» **Task instructions**
Which lines in the entries below contain the string "yellow"? Show each of them in full.

» **Extracted material**
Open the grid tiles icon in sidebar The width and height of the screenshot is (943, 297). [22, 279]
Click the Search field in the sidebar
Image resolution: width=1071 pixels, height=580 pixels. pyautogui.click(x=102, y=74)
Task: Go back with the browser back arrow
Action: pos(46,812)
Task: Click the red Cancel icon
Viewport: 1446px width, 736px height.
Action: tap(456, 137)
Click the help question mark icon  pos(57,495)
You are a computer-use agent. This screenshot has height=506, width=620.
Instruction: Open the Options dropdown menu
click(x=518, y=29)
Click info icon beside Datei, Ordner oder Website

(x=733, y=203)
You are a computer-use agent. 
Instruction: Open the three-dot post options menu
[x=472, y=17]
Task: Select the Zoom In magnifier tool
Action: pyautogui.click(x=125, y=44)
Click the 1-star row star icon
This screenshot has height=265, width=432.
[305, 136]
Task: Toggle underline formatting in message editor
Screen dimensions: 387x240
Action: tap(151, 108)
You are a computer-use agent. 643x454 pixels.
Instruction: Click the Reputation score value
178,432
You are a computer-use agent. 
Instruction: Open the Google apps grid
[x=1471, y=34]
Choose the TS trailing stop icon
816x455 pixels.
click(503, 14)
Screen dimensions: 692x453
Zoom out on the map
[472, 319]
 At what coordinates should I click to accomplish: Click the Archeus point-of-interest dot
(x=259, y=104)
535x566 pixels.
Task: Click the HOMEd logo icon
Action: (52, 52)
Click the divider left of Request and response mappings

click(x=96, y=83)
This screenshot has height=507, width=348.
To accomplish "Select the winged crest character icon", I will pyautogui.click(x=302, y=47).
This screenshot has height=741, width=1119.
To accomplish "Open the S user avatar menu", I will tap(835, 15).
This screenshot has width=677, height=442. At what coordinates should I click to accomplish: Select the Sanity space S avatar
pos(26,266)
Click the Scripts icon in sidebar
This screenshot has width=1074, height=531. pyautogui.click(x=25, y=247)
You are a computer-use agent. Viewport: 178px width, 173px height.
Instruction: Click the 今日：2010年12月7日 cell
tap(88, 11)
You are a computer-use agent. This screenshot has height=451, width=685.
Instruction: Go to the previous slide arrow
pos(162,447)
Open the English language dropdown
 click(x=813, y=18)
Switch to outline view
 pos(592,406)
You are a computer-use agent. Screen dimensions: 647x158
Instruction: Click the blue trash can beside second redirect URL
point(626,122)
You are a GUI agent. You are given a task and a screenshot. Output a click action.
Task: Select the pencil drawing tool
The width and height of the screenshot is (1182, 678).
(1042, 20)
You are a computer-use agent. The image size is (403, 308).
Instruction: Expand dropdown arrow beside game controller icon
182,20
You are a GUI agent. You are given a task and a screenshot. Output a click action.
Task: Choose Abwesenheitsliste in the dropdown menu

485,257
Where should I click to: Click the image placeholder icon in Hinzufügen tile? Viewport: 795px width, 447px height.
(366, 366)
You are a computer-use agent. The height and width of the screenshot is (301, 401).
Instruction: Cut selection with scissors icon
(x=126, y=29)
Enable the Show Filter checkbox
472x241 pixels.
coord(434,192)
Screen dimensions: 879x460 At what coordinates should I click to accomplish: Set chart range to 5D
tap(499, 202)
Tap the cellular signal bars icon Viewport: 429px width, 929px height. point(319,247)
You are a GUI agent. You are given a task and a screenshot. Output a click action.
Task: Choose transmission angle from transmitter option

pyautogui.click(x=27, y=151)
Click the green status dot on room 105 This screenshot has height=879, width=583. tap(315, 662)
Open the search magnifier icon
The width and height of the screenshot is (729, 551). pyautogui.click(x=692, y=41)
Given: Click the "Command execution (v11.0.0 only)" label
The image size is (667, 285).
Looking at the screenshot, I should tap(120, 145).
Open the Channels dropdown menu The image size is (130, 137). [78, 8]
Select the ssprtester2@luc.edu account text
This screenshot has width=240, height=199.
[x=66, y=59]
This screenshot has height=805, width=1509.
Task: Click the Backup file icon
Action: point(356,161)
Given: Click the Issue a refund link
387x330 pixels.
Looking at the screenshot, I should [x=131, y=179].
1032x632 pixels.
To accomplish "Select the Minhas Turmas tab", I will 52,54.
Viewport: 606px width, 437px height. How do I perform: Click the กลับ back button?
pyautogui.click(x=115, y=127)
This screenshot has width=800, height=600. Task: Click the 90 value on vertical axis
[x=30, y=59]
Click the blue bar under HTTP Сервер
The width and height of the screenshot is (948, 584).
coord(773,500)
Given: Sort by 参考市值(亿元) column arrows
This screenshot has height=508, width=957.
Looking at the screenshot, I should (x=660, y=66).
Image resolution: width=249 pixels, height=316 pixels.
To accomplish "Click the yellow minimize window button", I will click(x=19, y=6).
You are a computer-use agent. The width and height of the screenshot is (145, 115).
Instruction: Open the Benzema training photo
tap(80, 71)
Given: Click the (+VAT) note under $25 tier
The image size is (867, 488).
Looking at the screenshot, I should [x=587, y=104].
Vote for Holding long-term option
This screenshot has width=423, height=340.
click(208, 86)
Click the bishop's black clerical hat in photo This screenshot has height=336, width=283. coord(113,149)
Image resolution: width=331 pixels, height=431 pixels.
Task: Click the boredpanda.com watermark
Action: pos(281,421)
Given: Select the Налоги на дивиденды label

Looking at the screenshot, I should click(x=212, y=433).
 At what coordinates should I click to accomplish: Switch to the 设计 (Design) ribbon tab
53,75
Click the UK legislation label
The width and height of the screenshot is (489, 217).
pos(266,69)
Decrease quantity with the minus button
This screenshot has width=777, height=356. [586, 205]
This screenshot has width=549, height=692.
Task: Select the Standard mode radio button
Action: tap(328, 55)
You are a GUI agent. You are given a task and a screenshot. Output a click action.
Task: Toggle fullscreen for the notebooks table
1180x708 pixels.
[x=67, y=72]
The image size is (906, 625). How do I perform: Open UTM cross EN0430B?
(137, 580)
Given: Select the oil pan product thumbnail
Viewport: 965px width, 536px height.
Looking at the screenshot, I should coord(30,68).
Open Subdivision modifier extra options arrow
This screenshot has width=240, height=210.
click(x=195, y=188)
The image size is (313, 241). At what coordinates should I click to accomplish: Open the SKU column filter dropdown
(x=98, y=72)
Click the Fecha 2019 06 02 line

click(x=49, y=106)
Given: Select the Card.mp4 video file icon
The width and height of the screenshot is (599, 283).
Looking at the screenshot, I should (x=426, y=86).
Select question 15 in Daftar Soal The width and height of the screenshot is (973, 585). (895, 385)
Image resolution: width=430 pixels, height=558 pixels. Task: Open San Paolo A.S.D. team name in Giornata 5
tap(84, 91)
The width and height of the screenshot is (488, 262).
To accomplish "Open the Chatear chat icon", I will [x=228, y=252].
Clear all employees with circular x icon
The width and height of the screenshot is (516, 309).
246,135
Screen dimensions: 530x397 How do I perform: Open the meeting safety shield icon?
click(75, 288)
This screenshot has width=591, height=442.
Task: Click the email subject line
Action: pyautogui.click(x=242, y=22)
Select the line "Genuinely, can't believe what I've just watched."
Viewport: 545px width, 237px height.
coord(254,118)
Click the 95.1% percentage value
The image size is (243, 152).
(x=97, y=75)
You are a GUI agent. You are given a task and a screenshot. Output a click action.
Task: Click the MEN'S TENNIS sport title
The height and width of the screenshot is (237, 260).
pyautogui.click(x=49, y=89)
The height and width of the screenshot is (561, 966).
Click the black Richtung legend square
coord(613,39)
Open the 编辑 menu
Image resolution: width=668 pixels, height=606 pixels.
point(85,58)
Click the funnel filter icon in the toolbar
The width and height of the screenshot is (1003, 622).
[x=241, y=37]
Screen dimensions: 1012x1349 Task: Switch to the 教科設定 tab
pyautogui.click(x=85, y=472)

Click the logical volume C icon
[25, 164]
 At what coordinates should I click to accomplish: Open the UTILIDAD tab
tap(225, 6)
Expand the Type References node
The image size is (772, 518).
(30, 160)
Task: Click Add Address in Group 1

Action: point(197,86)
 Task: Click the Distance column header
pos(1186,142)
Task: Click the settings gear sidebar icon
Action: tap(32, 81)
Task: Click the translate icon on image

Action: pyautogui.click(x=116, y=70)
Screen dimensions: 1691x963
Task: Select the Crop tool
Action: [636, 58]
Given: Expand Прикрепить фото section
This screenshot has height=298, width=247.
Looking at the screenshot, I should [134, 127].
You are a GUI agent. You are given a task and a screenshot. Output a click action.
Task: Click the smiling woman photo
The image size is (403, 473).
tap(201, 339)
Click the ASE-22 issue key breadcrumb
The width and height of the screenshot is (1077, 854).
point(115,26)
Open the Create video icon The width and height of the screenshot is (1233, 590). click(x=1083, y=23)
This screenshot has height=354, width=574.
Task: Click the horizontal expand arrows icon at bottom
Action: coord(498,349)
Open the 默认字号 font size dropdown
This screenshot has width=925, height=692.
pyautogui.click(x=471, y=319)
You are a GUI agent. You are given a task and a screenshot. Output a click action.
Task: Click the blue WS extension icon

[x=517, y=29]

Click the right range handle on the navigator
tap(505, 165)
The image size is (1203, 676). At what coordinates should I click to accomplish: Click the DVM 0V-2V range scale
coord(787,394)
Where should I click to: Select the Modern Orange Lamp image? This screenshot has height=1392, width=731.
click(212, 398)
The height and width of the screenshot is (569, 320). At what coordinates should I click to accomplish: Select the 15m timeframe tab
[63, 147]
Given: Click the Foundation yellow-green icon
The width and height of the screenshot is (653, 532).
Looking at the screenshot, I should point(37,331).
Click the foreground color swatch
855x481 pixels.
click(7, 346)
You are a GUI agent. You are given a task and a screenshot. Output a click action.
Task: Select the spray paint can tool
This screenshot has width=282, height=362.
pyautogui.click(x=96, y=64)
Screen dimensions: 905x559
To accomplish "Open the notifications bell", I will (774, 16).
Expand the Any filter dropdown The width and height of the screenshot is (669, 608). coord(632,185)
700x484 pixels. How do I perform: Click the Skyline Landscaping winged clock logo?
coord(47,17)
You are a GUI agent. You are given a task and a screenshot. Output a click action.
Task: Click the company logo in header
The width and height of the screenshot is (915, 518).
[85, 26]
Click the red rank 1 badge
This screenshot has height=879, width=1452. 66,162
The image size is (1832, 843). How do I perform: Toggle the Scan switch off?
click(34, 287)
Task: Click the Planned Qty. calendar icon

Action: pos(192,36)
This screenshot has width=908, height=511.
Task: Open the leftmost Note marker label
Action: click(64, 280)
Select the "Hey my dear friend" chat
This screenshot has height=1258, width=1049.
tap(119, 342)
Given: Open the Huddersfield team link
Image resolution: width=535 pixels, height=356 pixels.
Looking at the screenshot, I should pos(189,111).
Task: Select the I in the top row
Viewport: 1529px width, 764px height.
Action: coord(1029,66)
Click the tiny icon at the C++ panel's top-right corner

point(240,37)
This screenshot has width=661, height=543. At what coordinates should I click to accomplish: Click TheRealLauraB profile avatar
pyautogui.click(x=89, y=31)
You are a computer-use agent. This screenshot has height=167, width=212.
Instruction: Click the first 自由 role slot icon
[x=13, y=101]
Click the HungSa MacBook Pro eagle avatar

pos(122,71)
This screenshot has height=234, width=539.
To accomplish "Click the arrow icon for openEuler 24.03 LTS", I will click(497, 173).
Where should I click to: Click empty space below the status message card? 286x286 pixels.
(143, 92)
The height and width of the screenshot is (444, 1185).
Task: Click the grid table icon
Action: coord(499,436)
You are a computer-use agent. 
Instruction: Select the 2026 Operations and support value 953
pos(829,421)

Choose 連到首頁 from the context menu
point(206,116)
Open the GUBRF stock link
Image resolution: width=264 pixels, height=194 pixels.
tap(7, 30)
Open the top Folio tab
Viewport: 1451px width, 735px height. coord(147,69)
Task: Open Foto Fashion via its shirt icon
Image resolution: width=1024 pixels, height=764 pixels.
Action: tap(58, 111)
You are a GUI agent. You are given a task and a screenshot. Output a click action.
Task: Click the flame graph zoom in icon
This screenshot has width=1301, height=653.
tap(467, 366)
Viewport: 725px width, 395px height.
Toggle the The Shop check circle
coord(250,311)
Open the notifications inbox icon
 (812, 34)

» **Solution to this problem**
To accomplish "Click the yellow minimize window button", I will click(x=19, y=6).
Given: Click the Foundation yellow-green icon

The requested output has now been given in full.